* [Passage to read]
There was Bart's comment that it was not good add an arbitrary timeout value
to the request. (please refer to: https://lkml.org/lkml/2020/6/11/1043)
When no timer is added to the request, the SD timout will be set as default
timeout at the block layer.

Thanks,
Daejun

Bean Huo June 29, 2020, 10:53 a.m. UTC | #5

Hi Avri

On Mon, 2020-06-29 at 05:24 +0000, Avri Altman wrote:
> Hi Bean,
> > 
> > Hi Daejun
> > 
> > Seems you intentionally ignored to give you comments on my
> > suggestion.
> > let me provide the reason.
> > 
> > Before submitting your next version patch, please check your L2P
> > mapping HPB reqeust submission logical algorithem. I have did
> > performance comparison testing on 4KB, there are about 13%
> > performance
> > drop. Also the hit count is lower. I don't know if this is related
> > to
> > your current work queue scheduling, since you didn't add the timer
> > for
> > each HPB request.
> 
> In device control mode, the various decisions,
> and specifically those that are causing repetitive evictions,
> are made by the device.
> Is this the issue that you are referring to? 
> 

For this device mode, if HPB mapping table of the active region becomes
dirty in the UFS device side, there is repetitive inactive rsp, but it
is not the reason for the condition I mentioned here.

* [Given information]
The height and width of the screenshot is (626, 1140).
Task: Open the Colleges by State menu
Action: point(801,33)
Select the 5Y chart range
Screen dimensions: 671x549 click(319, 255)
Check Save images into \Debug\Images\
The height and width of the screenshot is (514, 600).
---
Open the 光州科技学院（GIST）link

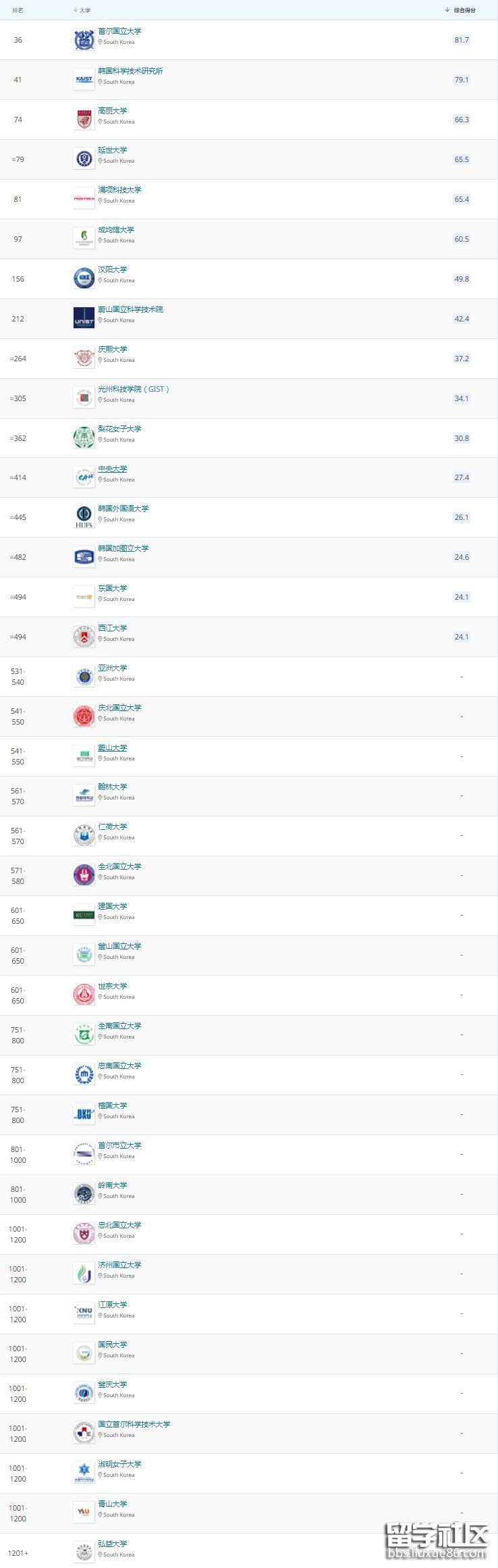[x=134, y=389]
* * *
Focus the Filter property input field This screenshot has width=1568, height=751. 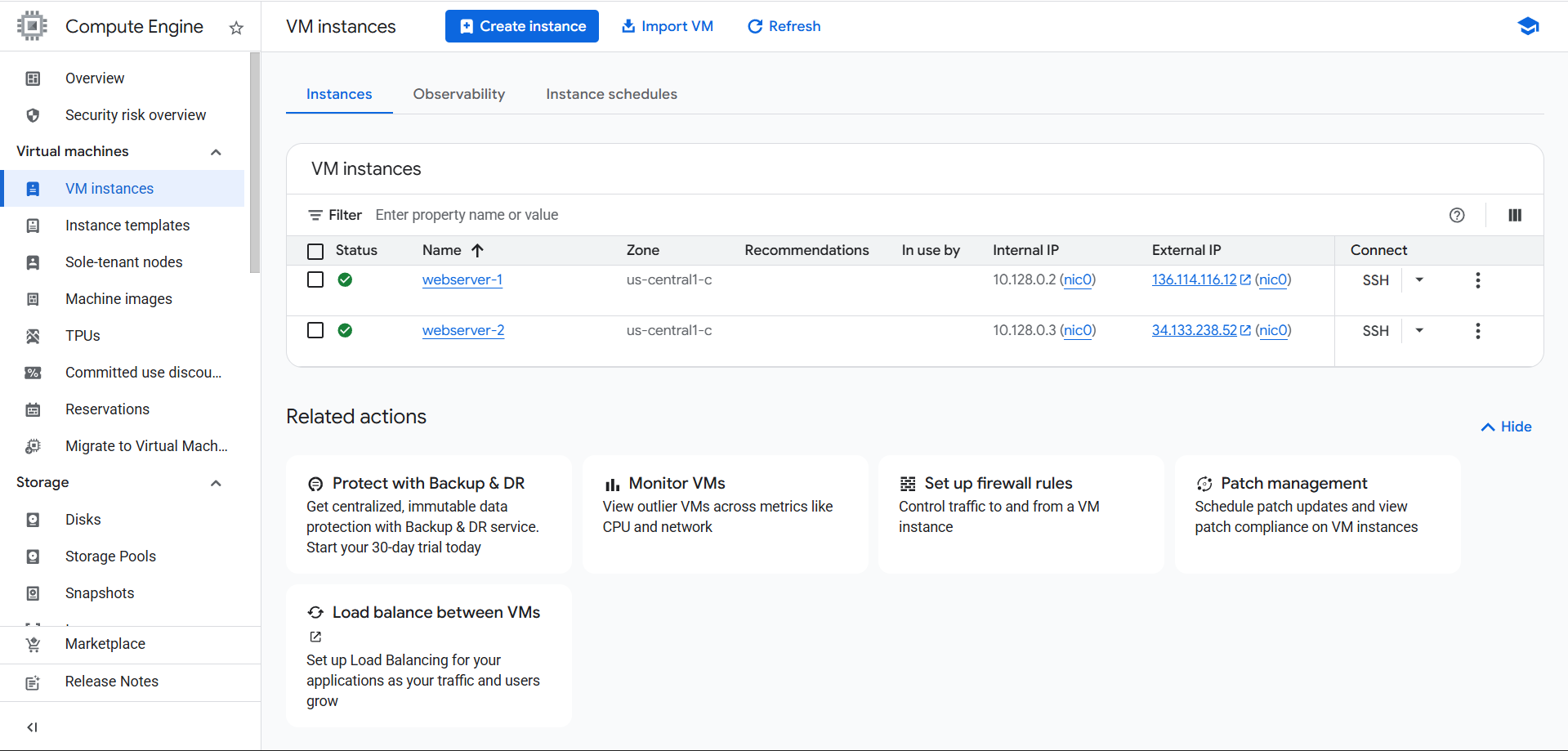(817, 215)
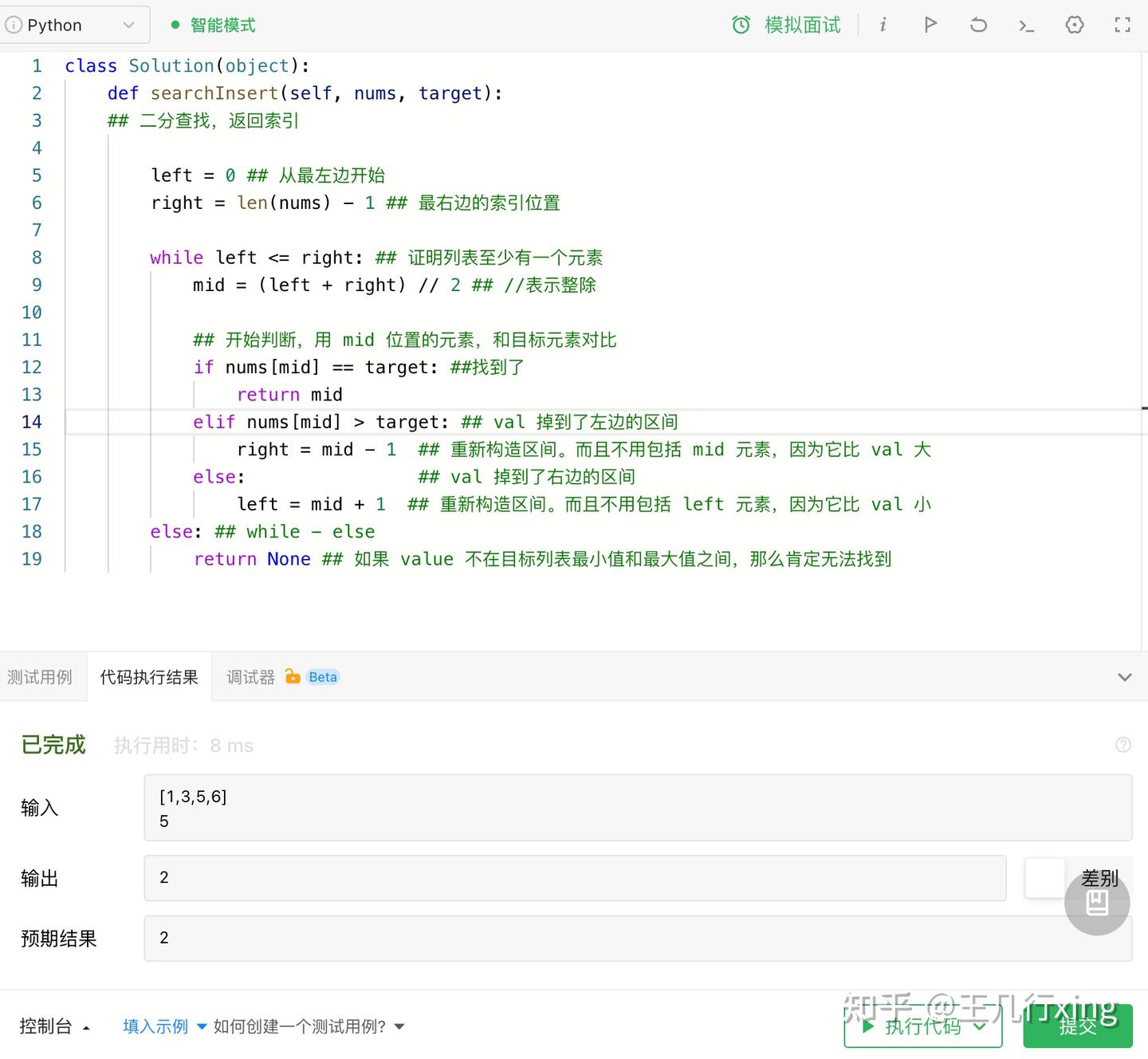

* [Given exercise 1] Transcribe word for word the portion of the HPB patch discussion starting at "For this device" and ending at "I mentioned here.".
* [Given exercise 2] Continue the HPB patch discussion from its last sentence.
The rows are independent material and are not part of the HPB patch discussion.

* [Final result 1]
For this device mode, if HPB mapping table of the active region becomes
dirty in the UFS device side, there is repetitive inactive rsp, but it
is not the reason for the condition I mentioned here.

* [Final result 2]
> As for the driver, do you see any issue that is causing unnecessary
> latency? 
> 

In Daejun's patch, it now uses work_queue, and as long there is new RSP of thesubregion to be activated, the driver will queue "work" to this work
queue, actually, this is deferred work. we don't know when it will be
scheduled/finished. we need to optimize it.

Thanks,
Bean

Avri Altman June 29, 2020, 11:06 a.m. UTC | #6

> 
> Hi Avri
> 
> On Mon, 2020-06-29 at 05:24 +0000, Avri Altman wrote:
> > Hi Bean,
> > >
> > > Hi Daejun
> > >
> > > Seems you intentionally ignored to give you comments on my
> > > suggestion.
> > > let me provide the reason.
> > >
> > > Before submitting your next version patch, please check your L2P
> > > mapping HPB reqeust submission logical algorithem. I have did
> > > performance comparison testing on 4KB, there are about 13%
> > > performance
> > > drop. Also the hit count is lower. I don't know if this is related
> > > to
> > > your current work queue scheduling, since you didn't add the timer
> > > for
> > > each HPB request.
> >
> > In device control mode, the various decisions,
> > and specifically those that are causing repetitive evictions,
> > are made by the device.
> > Is this the issue that you are referring to?
> >
> 
> For this device mode, if HPB mapping table of the active region becomes
> dirty in the UFS device side, there is repetitive inactive rsp, but it
> is not the reason for the condition I mentioned here.
> 
> > As for the driver, do you see any issue that is causing unnecessary
> > latency?
> >
> 
> In Daejun's patch, it now uses work_queue, and as long there is new RSP of
> thesubregion to be activated, the driver will queue "work" to this work
> queue, actually, this is deferred work. we don't know when it will be
> scheduled/finished. we need to optimize it.
But those "to-do" lists are checked on every completion interrupt and on every resume.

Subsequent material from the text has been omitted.